Anyway my point - today I read Bill Hanna's piece in the Fort Worth Star-Telegram about a new approach to offing the ants and saving our yards and our skin. Now this new remedy isn't going to kill all of the ants off, no rather it might be an effective population control device. Then maybe we can hit them with some sort of Amdro Nuke and then kill them all. What the brainy scientists have discovered is that the tiny phorid fly, (it must be really small) native to a region of South America come equipped with pathogens that attack fire ants to keep their population and movements under control. You see, the tiny little flies have come up with an effective method, now we're humbly learning from their achievements. Good on the little phorid flies.
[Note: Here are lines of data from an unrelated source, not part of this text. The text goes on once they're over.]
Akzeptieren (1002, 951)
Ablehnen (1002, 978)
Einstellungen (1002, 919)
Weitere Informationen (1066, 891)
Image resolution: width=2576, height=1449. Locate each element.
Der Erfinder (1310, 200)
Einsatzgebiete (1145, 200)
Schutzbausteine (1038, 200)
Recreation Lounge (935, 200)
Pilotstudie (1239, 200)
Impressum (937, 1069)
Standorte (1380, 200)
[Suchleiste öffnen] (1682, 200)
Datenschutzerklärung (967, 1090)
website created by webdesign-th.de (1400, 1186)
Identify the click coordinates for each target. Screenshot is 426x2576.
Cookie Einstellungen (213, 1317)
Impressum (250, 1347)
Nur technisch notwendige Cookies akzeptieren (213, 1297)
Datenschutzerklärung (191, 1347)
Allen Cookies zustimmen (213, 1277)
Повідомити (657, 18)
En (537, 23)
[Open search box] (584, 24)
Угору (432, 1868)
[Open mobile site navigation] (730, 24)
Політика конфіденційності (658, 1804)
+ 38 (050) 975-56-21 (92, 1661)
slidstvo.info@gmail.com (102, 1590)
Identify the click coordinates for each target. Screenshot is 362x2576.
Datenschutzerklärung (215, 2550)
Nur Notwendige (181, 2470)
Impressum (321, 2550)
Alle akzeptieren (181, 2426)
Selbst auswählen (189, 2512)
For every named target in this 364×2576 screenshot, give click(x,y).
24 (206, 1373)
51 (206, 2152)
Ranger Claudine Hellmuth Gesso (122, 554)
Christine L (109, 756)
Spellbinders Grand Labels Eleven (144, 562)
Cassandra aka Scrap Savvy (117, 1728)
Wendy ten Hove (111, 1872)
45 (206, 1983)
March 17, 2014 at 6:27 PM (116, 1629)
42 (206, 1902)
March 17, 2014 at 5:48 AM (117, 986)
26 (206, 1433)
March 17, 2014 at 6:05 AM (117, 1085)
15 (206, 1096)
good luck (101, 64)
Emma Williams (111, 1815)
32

Apparently they are so small they can "dive-bomb" the fire ants, laying eggs within the ant. The maggots that hatch have a hankering for some real brain food, and since fish isn't an option they head for the ant's ... head. The tiny maggots proceed to eat away at the ant's tiny brain. As anyone might imagine if you had something noshing on your brain, the ants begin to exhibit changes in their activities. Instead of staying within rank and grouping together they start roaming around on their own. They exhibit strange zombie-like behavior. Because basically, they are zombies.
The newly "zombied" ants mill aimlessly until their heads pops off. Yep, right off and the new fly emerges ready to lay eggs in a short time in more of the ants that have not been already infected. Sounds really gruesome and I certainly hope none of the Muslim terrorist groups ever hear of this because, well I just don't want anything eating what's left of my brain. Nor my head popping off, that wouldn't set well either.
(No not zombies, just our annual Halloween party at my sister's.)
So that's it for interesting things I read today in my spare moments between 3:00 p.m. and 4:00 p.m.